• [WHAT TO PRODUCE]:
For each line below that contains the word "button", make a copy.

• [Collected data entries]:

*** Begin section ***

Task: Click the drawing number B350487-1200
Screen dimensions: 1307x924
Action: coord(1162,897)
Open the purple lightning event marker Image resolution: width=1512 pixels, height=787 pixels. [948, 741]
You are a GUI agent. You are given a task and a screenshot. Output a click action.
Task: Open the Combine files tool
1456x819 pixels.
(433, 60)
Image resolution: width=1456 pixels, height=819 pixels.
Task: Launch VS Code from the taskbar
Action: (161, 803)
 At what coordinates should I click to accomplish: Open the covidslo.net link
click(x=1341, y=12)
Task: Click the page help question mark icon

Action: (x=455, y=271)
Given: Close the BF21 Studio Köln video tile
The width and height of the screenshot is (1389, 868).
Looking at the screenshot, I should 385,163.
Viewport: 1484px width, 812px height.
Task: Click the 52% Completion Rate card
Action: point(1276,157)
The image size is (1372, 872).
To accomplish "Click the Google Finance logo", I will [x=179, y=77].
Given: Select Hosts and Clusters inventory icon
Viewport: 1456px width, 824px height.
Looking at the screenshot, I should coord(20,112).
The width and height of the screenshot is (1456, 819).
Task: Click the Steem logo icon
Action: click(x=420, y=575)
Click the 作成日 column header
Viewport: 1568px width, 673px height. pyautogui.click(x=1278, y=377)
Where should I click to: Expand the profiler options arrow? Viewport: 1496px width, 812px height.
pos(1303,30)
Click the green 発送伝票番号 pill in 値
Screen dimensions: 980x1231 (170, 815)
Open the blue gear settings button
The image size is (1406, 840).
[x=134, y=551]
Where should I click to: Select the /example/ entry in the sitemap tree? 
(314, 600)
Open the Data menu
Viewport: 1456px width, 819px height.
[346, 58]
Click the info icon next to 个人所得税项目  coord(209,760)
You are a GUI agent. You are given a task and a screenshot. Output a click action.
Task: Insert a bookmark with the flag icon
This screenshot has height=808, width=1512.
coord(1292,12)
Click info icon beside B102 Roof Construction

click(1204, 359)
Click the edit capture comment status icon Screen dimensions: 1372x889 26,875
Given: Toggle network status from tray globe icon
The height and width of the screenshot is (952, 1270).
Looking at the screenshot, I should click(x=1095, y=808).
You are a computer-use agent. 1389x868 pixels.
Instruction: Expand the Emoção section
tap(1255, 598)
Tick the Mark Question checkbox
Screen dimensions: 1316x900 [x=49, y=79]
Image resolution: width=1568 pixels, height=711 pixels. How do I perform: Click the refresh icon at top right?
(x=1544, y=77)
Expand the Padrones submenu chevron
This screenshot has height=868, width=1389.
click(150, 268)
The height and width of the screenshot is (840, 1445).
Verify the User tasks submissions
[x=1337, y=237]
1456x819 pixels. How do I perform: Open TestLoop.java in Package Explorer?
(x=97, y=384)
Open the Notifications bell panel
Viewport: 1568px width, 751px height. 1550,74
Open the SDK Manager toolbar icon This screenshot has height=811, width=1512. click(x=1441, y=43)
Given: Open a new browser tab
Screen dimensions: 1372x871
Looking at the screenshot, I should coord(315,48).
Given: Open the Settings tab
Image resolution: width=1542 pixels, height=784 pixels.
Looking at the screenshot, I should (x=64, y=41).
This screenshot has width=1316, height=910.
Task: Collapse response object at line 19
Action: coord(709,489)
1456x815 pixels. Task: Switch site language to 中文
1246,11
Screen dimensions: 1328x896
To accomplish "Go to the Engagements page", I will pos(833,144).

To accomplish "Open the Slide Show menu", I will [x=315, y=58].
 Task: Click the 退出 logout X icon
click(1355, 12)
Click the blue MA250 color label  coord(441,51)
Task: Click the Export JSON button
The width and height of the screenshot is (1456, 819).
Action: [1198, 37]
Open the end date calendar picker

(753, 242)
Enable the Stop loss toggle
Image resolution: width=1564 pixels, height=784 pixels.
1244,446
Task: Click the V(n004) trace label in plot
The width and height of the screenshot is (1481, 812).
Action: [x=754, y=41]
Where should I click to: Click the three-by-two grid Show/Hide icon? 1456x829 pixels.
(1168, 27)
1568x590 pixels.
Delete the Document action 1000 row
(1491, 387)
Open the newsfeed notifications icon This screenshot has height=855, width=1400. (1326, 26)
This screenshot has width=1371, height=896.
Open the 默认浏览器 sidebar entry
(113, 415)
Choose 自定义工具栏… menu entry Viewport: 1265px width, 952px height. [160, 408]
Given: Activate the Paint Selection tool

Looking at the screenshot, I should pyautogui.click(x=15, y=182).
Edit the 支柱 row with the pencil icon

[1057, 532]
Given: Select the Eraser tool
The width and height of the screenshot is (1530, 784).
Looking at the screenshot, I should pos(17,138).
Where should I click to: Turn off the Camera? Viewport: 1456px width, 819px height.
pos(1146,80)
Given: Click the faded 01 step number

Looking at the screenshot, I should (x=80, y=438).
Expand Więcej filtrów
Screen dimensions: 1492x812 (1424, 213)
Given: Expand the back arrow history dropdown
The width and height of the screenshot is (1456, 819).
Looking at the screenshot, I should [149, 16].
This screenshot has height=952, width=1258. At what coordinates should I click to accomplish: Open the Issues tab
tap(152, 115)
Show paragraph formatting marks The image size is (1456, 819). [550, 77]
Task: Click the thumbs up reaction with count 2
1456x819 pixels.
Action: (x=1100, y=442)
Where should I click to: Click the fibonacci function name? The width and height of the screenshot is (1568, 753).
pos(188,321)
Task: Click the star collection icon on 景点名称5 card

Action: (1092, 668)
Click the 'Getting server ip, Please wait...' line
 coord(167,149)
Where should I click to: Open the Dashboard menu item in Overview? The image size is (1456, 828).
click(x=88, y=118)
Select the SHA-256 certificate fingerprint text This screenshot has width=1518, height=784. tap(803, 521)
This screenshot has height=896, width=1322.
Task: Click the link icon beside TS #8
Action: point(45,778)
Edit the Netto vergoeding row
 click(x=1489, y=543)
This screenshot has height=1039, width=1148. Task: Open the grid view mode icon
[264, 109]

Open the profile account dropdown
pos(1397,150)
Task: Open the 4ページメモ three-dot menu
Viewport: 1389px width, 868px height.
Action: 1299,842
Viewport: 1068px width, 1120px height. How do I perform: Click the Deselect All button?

*** End section ***

• [EXERCISE ANSWER]:
Open the blue gear settings button
Task: Click the Export JSON button
Viewport: 1068px width, 1120px height. How do I perform: Click the Deselect All button?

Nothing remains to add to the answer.